I may not have been very obvious, but the puzzle I use in these interviews is very simple. So simple that I was a bit embarrassed until I've learned about fizz buzz. At first it was meant to be a warm up puzzle, but I stopped saying that basically on the first week of my interviewer career. When we interviewed a java architect guy (a friend of my then co-founder) who worked in that capacity for a big telco and completely failed at it.

It felt pretty bad, because he knew there would be another, harder task and we knew that he had no chance, so what do you do. But again, the task is simple, you don't need an IDE, you don't need to use any API. Some people do the very obvious solution (though that never occurred to me until I saw someone going down that path) which does need maybe 1-2 calls to the stdlib. But I always tell them that syntax details don't matter, they can use any language, and if they want to use some lib or API then they can just say that and I'll believe the thing is there and the call does what they say it does. (Unless it's obviously not true then I'll say how I think it works.) But it's mostly theoretical, because as I've said you don't need any APIs (though some people sometimes ask about the exact semantics of some less common language features and then we just agree that it works the way they say it works). It may sound cryptic, but that's just because I don't want to give away the puzzle :). E.g. think about what happens when an addition (using the plus operator) causes an overflow in their language of choice. It's just an analogy and even the thing it's an analogy for (that came up during one of the interviews) is not needed, but given how some candidates solve it, it may come up. And then I'll ask what could happen then, how do they think it works. If I know how that works I'll tell them if not, I'll just believe it works the way they say. Doesn't matter.

It's not a theatre. The idea is to somehow simulate a situation similar to what you'd experience during work from the perspective of problem solving . E.g. you'd be surprised, but a lot of people just don't think about testing their solution. So if you are really testing habitually, then I'm pretty sure I'd see (hear) you walk through the code, and run your test cases in your head. Maybe you'd start with stating test inputs and expected test outputs. A few people I've seen actually did that. And of course, these all register and tell a lot about how you work and how you think.

>every interviewer that thinks they are so clever and hasn't changed their question for years and I recycle and adapt answers, and for you, > the answer to your question is probably listed verbatim on Blind, Glassdoor or Leetcode forums about your company and role.

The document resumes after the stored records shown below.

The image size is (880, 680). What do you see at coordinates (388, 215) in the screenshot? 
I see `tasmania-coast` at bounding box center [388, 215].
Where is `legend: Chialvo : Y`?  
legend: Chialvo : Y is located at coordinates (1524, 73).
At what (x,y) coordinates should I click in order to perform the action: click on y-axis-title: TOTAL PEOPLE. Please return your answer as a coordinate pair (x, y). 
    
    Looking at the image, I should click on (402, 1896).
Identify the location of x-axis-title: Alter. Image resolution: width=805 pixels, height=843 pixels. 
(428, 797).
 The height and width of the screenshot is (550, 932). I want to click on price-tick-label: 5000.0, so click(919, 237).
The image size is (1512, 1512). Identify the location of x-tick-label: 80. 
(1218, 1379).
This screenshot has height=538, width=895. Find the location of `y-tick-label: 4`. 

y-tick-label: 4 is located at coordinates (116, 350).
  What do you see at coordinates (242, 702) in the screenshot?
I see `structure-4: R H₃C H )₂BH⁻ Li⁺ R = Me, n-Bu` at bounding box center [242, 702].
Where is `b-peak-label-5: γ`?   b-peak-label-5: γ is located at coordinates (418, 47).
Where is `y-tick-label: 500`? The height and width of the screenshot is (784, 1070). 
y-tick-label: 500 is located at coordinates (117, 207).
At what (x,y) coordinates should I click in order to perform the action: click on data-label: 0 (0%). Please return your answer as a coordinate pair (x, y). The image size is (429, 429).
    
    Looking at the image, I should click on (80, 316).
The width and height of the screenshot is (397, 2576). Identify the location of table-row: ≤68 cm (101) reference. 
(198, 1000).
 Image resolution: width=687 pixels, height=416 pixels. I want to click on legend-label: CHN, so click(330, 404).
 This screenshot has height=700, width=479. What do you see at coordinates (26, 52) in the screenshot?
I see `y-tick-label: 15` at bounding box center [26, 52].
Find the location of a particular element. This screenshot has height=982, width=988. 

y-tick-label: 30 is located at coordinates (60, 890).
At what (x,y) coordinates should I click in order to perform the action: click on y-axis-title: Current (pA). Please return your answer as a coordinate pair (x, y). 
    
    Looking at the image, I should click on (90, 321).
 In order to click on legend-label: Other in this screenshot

1. My company is not on Glassdoor or Leetcode. It doesn't apply to small companies 2. The task is simple, it's not worth memorizing it. Actually it's so simple that if someone needs to memorize this, then they will have a problem memorizing harder puzzles for sure. 3. It's pretty easy to identify if someone knows the quiz (though, of course they can pretend that they don't, but that's borderline sociopathic) 4. I also use a code review challenge which is harder to reproduce, though some guy could be unfair and post it there 5. If this becomes a real problem for me, I'll probably add pair programming to the mix

I understand the motivation for some people to want to circumvent interviews, thinking those don't do justice for them. It's hard to tell. I've never been afraid of interviews, though I've never really interviewed to any job where I though I had to get in. The problem with posting questions and trying to circumvent is that the response will probably be that interviewers just keep changing the questions which will result in less predictable outcomes. Or everyone will just require a long, take-home project (though you can game that one pretty easily too) or throw more automation at you. (e.g. a 1.5 hours long HackerRank quiz just to get through to a human.) Seems like and instance of the prisoners dilemma to me.